MGRL Selection Process

Cisco CallManager uses the MRGL concept in order to select resources. The selection depends on the geographical assignment of the resources

MRGs are logical groupings of media resources. A single MRG can contain hardware conference resources, software conference resources, transcoder resources, MOH servers, and software Media Termination Points. An MRG has no user-defined order. All resources in an MRG are considered equal. Therefore, Cisco CallManager loads share between resources of each type in one MRG.

When transcoding is used with a conference, the transcoder is selected based on the MRGL of the Conference Bridge.

Note: You cannot explicitly configure an MRGL for a Conference Bridge. Therefore, the MRGL is taken first from the Device Pool, and then from the MRG default pool.

When a phone is put on hold, the MRGL of the device that it put on hold (could be a gateway for offnet calls) determines which MOH server is used to play music to the held device.

Conference Bridges are chosen based on the MRGL of the conference controller (the party that initiates the conference).

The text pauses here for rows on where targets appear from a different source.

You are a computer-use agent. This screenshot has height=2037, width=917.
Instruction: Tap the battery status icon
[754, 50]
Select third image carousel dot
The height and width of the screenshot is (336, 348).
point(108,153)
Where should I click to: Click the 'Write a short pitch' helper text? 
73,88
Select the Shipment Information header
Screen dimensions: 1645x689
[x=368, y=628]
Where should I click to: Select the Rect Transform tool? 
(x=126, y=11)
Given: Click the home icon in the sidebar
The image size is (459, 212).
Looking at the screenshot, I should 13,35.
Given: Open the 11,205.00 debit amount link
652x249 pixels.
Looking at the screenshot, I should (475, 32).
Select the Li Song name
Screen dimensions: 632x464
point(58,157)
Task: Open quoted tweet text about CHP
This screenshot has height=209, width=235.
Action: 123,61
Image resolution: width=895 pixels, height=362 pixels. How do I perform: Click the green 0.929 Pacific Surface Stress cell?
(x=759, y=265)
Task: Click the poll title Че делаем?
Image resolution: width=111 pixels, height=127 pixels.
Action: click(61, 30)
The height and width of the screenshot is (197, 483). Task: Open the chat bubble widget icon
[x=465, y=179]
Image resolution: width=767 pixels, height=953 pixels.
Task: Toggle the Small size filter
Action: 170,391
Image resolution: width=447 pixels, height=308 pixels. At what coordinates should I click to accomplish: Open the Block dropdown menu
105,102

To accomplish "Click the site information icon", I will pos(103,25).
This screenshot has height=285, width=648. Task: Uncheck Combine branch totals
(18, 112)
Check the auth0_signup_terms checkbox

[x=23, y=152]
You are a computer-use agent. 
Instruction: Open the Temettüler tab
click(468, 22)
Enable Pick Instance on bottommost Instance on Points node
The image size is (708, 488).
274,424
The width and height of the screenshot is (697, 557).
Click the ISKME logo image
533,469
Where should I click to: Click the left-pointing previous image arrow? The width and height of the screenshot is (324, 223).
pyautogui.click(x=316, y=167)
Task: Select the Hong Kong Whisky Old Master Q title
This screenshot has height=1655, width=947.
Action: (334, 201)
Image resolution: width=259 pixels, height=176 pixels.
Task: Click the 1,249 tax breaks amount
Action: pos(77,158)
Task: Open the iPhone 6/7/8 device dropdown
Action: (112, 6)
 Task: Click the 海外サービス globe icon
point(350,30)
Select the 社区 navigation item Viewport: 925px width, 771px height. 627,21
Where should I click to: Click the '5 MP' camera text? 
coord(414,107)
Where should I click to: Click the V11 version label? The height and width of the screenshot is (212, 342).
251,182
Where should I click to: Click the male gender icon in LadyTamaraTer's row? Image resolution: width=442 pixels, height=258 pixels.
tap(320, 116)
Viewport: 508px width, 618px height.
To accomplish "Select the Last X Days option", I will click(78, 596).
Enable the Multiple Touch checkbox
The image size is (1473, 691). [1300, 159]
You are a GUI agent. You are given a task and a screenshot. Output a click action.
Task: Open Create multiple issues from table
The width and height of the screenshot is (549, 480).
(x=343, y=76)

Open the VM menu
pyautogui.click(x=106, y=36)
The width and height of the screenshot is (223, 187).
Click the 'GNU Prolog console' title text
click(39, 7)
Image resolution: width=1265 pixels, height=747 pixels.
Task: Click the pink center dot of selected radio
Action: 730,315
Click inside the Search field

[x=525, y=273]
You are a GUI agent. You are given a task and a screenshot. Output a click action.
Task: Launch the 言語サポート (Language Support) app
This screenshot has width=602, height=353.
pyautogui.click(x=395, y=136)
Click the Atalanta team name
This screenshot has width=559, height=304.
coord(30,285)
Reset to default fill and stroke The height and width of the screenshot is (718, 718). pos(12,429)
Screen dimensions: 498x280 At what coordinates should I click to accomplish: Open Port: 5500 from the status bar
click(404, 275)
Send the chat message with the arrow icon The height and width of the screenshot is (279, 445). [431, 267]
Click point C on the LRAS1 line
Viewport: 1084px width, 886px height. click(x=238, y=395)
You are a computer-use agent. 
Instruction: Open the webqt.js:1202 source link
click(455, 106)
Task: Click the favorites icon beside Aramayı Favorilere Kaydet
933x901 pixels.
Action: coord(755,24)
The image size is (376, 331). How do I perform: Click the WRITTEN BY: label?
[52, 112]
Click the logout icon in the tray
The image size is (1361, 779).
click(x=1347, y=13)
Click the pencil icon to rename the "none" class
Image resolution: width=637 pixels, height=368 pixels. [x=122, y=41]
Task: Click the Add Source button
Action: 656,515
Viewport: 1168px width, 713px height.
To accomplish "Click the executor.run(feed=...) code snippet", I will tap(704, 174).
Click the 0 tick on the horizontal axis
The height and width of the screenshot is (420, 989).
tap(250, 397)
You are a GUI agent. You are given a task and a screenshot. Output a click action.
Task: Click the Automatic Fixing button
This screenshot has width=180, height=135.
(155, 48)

If a call goes out through a gateway, and Media Termination Point (MTP) is required. The MRGL of the gateway is then used to select the MTP.

MRGLs are an ordered list of MRGs. All resources in one MRG must be exhausted before Cisco CallManager attempts to use a media resource from another MRG in the same MRGL.

MRGLs can be associated on a per-device basis, which means that you can give specific devices access to media resources on an individual basis. A second MRGL can also be configured at the device pool level.

If a device has an MRGL configured at the device pool level as well as on the device itself, the MRGL configured at the device level is searched first, followed by the MRGL on the device pool.

The last MRGL is the default MRGL. A media resource that is not assigned to an MRG is automatically assigned to the default MRGL. The default MRGL is always searched and it is the last resort if no resources are available in the device-based MRGL and the device pool MRGL or if no MRGLs are configured at any level.